— Start MATERIAL FOR THIS TASK —

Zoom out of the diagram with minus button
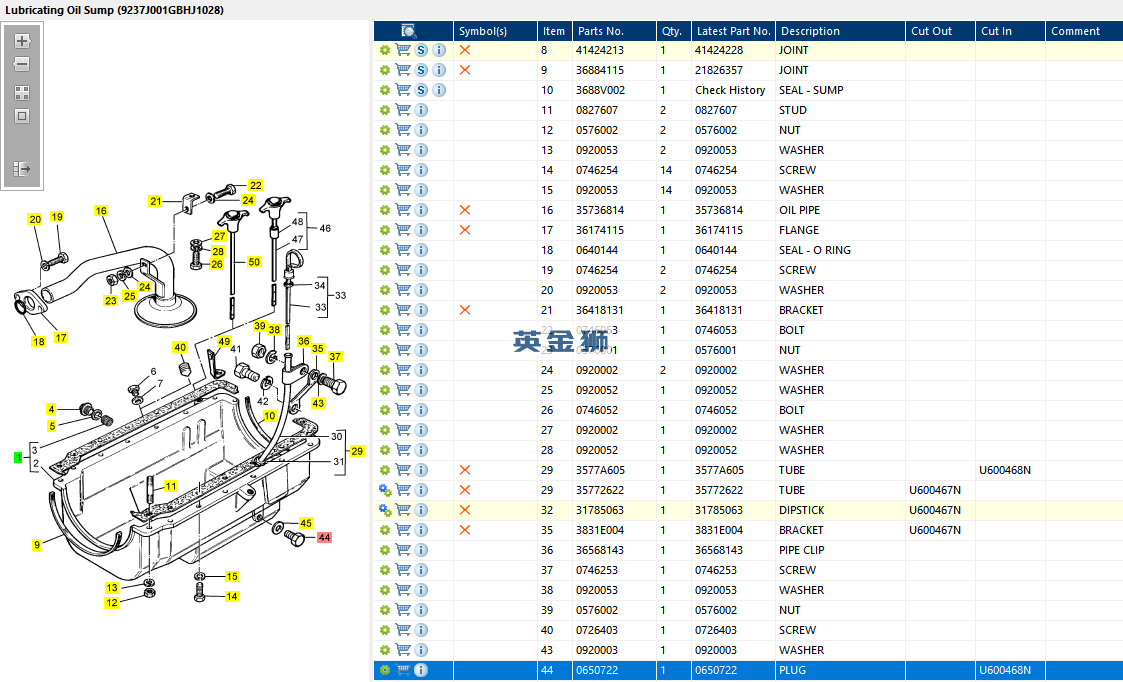This screenshot has width=1123, height=682. (x=22, y=64)
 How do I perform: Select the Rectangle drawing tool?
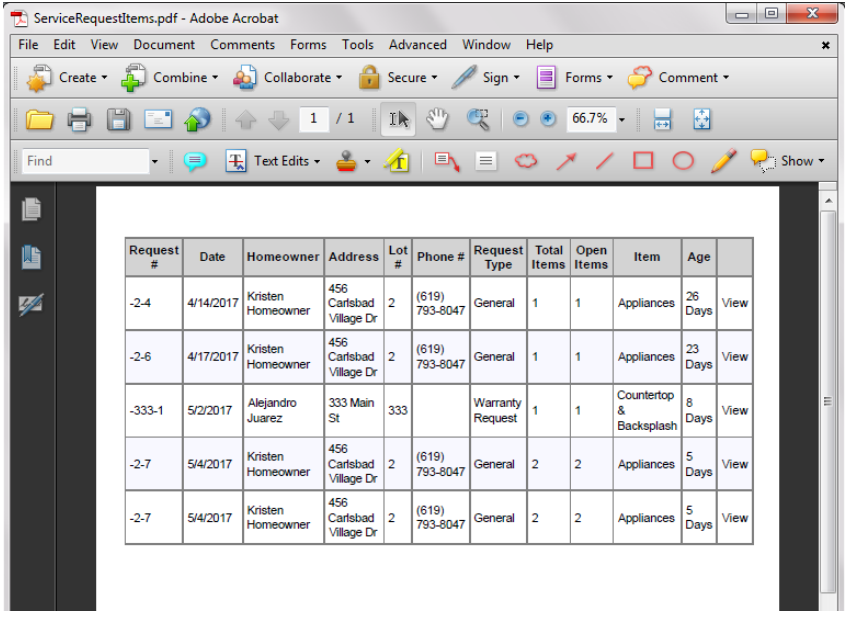pyautogui.click(x=643, y=161)
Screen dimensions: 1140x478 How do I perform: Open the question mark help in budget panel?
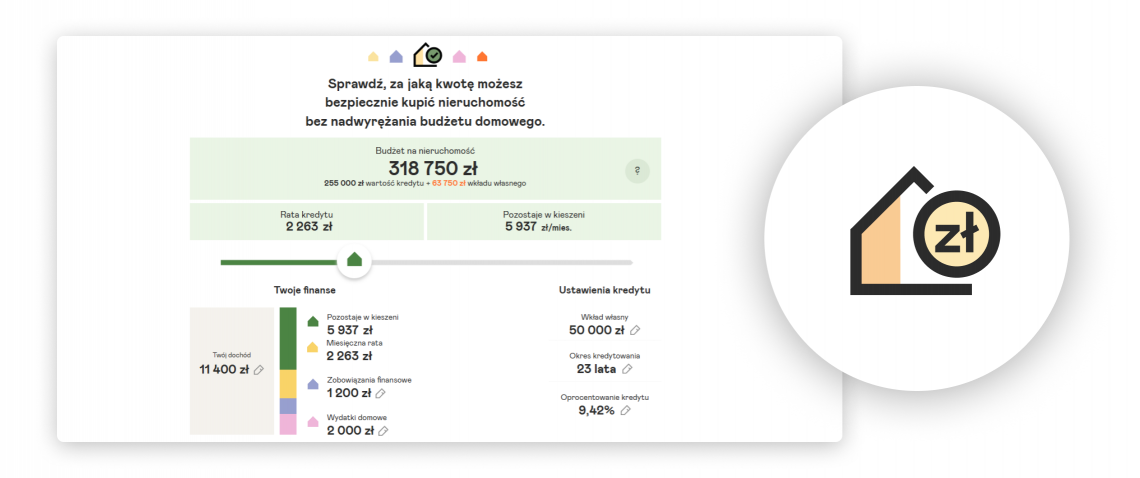637,171
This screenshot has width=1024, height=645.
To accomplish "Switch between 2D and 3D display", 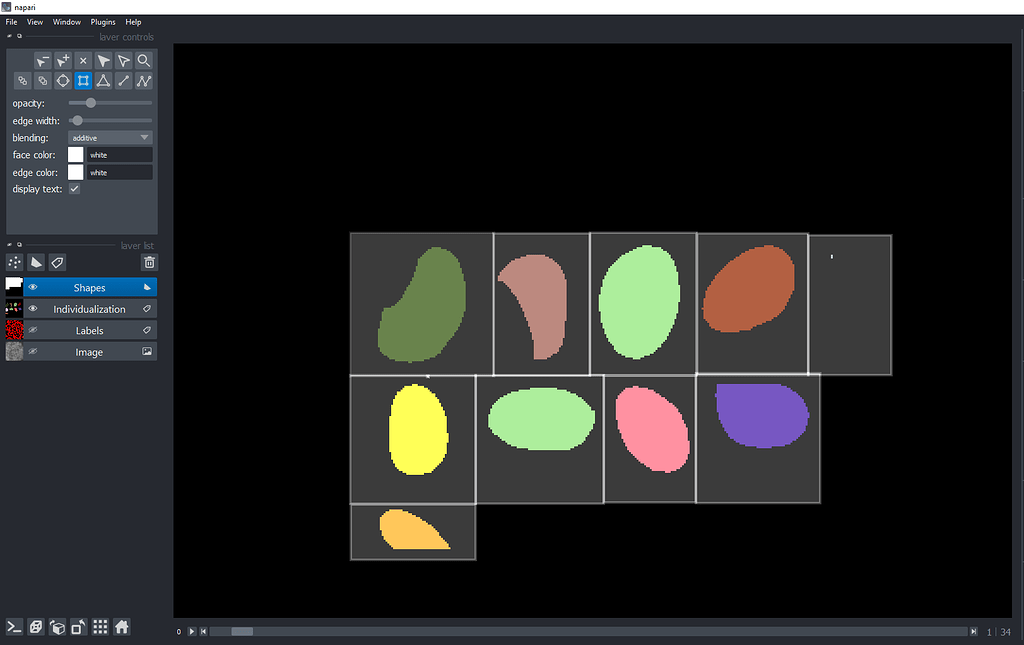I will pyautogui.click(x=36, y=627).
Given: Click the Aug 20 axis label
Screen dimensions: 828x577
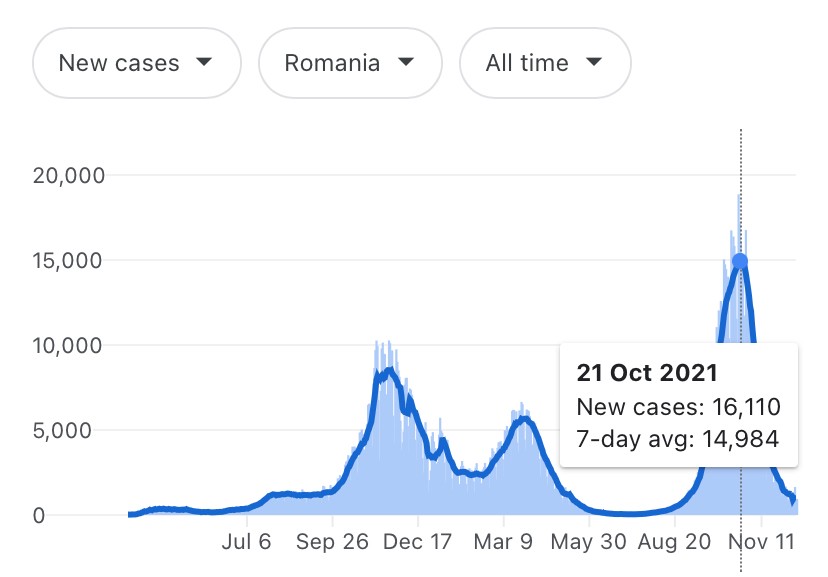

— End MATERIAL FOR THIS TASK —

Gather every line of the listing that contains the string "dimensions" and copy each one out in full.

▸ **WRITTEN ANSWER**:
Screen dimensions: 1140x478 How do I perform: Open the question mark help in budget panel?
Screen dimensions: 828x577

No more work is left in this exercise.